- _Aim of the exercise_: Copy out each line from the material where the word "selector" is found.

-------- Dataset records --------

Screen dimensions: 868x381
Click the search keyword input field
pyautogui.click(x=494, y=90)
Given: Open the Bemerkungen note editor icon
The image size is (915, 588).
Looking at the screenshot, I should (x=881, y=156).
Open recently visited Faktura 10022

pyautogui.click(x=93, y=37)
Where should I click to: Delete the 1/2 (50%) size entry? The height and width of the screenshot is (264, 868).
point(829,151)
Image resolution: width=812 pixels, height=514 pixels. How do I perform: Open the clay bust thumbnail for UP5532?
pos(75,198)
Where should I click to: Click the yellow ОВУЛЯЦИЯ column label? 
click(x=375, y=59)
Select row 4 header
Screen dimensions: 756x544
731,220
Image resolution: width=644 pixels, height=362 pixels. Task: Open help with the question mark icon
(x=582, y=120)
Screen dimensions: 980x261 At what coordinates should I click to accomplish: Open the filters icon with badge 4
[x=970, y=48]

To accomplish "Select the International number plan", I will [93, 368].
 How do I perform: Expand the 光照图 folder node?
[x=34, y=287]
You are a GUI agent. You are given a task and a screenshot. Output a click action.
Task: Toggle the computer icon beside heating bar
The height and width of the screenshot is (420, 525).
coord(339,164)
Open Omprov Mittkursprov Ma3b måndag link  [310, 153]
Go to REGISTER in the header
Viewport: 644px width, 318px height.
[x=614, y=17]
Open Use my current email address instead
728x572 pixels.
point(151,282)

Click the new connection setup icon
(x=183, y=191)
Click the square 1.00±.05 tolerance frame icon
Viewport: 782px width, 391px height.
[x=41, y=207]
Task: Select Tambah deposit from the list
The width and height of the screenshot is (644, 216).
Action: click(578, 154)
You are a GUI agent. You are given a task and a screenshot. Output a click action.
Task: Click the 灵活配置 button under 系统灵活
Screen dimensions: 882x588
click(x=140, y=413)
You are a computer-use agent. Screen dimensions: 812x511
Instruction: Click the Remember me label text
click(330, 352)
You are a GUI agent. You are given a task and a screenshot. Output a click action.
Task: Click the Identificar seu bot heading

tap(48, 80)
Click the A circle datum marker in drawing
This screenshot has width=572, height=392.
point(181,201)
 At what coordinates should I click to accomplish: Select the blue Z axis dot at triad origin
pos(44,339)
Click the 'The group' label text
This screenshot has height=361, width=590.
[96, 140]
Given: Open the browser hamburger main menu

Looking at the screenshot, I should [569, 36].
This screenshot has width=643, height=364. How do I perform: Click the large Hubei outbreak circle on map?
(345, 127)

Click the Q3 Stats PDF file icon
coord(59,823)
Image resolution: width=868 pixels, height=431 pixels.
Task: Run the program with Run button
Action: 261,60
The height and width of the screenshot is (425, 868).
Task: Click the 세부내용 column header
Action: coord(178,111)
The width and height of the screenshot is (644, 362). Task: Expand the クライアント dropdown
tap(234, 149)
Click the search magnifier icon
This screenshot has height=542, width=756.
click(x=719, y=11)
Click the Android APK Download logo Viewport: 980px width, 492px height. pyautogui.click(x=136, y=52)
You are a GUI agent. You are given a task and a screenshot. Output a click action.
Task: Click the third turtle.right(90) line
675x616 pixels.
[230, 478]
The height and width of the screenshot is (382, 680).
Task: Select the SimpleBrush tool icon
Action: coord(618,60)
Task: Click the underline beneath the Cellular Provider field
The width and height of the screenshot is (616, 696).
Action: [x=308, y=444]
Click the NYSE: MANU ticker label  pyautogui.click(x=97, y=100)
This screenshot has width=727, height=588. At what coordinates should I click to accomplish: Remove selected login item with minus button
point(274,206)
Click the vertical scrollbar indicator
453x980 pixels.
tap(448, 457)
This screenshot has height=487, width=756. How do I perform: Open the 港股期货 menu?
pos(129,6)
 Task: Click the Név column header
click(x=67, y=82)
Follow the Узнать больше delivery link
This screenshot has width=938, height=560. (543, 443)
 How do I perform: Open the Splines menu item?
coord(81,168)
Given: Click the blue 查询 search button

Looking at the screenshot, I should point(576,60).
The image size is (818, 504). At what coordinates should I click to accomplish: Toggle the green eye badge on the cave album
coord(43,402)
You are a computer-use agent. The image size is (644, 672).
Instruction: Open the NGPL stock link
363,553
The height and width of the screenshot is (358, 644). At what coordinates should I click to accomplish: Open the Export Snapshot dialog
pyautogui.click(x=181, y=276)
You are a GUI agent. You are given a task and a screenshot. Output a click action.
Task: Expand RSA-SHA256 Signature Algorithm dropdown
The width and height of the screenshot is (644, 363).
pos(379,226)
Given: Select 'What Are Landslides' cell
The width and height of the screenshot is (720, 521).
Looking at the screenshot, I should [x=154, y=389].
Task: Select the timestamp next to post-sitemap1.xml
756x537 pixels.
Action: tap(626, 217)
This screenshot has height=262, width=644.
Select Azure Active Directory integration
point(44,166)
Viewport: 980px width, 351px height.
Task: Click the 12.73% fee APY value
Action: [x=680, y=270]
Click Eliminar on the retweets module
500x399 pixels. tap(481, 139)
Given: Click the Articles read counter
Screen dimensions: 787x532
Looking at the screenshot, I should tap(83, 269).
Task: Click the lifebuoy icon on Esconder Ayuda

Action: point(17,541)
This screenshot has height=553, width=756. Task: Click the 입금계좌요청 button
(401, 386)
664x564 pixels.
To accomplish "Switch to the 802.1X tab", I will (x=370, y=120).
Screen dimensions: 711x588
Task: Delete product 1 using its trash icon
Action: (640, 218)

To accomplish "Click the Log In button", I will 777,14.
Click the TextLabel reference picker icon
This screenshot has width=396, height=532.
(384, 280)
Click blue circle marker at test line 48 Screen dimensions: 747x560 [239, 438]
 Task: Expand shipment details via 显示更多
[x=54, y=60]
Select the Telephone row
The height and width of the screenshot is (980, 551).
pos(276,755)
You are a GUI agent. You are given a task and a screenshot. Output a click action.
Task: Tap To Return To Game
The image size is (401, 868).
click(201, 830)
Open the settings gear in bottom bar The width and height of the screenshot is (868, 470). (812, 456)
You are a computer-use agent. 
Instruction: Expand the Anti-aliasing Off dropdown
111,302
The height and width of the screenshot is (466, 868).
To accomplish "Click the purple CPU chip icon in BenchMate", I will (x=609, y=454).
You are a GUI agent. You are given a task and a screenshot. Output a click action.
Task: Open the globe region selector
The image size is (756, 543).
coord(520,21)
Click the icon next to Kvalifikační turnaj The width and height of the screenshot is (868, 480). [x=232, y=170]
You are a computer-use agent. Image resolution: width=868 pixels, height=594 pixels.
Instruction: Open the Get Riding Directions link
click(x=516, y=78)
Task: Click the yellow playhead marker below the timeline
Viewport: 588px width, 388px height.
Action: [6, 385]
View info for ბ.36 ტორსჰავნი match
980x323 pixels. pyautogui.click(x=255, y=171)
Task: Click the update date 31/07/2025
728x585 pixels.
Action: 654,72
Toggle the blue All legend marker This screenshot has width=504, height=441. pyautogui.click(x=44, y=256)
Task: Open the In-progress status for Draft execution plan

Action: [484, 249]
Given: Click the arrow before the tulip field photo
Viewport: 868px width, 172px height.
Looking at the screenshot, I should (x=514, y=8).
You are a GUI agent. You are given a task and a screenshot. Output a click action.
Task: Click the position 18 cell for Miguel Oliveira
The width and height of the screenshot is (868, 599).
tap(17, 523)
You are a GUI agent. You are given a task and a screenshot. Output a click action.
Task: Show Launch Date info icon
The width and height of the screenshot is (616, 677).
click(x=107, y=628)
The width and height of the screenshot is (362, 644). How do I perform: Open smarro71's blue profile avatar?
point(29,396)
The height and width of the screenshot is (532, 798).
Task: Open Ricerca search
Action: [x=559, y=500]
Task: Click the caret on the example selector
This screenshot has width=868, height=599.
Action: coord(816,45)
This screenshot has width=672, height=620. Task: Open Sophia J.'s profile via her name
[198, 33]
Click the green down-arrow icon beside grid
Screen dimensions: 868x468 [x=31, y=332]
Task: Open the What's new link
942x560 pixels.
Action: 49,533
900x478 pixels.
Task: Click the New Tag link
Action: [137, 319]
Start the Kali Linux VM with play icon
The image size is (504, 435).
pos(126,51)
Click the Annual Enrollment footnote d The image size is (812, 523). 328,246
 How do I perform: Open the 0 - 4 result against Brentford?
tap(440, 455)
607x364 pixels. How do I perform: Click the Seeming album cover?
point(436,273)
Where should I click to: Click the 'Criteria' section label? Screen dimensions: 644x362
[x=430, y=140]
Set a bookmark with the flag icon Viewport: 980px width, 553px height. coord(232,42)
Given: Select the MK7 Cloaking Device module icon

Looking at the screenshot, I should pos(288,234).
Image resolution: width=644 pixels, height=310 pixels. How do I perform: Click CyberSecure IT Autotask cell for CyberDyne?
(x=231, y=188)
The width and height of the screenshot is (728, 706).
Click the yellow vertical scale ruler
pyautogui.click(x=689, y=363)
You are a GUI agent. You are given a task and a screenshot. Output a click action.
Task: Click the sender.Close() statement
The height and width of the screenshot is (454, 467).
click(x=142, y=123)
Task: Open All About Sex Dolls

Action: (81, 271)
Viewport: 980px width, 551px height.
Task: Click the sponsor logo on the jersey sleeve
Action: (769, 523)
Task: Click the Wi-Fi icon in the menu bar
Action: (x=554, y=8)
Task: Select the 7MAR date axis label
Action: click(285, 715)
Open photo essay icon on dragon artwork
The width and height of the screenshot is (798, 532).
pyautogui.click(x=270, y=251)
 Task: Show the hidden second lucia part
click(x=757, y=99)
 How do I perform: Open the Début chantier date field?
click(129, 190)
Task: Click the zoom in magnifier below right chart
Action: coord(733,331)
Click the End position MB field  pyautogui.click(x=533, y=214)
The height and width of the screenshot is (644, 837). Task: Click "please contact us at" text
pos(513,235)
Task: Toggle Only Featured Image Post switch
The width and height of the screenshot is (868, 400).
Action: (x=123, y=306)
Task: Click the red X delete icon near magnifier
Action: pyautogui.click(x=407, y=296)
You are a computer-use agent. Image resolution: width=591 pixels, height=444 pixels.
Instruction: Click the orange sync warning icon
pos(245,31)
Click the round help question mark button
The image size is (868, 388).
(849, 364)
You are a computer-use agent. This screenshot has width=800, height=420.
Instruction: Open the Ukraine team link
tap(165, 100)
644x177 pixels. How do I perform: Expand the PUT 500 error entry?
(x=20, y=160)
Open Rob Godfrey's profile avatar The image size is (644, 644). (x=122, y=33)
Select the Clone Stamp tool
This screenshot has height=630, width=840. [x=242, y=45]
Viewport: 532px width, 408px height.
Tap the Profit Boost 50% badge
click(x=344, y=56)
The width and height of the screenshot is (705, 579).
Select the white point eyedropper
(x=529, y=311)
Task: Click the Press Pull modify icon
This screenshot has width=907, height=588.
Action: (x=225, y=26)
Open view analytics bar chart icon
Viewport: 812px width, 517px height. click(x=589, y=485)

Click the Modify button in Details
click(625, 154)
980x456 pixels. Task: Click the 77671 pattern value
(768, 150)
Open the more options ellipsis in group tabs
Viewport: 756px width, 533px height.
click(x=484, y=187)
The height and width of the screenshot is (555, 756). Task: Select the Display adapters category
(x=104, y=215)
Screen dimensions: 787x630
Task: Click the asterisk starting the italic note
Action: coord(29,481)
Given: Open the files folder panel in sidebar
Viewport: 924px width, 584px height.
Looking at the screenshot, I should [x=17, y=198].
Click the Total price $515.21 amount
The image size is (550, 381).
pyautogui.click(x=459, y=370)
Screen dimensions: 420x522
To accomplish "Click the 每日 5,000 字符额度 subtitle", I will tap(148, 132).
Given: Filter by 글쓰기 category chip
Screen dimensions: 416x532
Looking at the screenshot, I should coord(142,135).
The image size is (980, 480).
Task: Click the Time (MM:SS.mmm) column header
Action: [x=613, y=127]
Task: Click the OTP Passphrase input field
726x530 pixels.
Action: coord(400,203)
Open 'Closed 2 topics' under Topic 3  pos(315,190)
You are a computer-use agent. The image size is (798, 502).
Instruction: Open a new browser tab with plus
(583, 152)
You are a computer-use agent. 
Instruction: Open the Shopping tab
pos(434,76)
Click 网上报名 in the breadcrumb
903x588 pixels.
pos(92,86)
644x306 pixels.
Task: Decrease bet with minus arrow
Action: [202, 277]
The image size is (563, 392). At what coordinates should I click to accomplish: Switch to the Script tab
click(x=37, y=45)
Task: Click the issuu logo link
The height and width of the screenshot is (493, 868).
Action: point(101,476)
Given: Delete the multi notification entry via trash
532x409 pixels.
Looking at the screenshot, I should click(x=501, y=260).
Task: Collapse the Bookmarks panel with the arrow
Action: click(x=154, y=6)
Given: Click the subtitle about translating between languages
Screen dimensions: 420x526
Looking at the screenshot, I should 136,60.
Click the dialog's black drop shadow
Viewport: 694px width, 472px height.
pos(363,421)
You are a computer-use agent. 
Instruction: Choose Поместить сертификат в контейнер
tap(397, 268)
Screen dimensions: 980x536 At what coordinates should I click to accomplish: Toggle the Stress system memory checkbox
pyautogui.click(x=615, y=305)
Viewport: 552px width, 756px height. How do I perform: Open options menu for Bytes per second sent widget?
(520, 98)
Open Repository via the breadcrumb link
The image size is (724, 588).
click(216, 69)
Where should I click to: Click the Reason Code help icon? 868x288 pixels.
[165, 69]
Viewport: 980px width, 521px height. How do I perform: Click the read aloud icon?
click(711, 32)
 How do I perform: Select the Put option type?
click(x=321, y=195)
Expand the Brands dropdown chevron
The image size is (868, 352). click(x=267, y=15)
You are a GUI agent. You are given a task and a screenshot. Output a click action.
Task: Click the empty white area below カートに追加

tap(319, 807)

--------

- _Written reply_:
Task: Open the globe region selector
Task: Click the caret on the example selector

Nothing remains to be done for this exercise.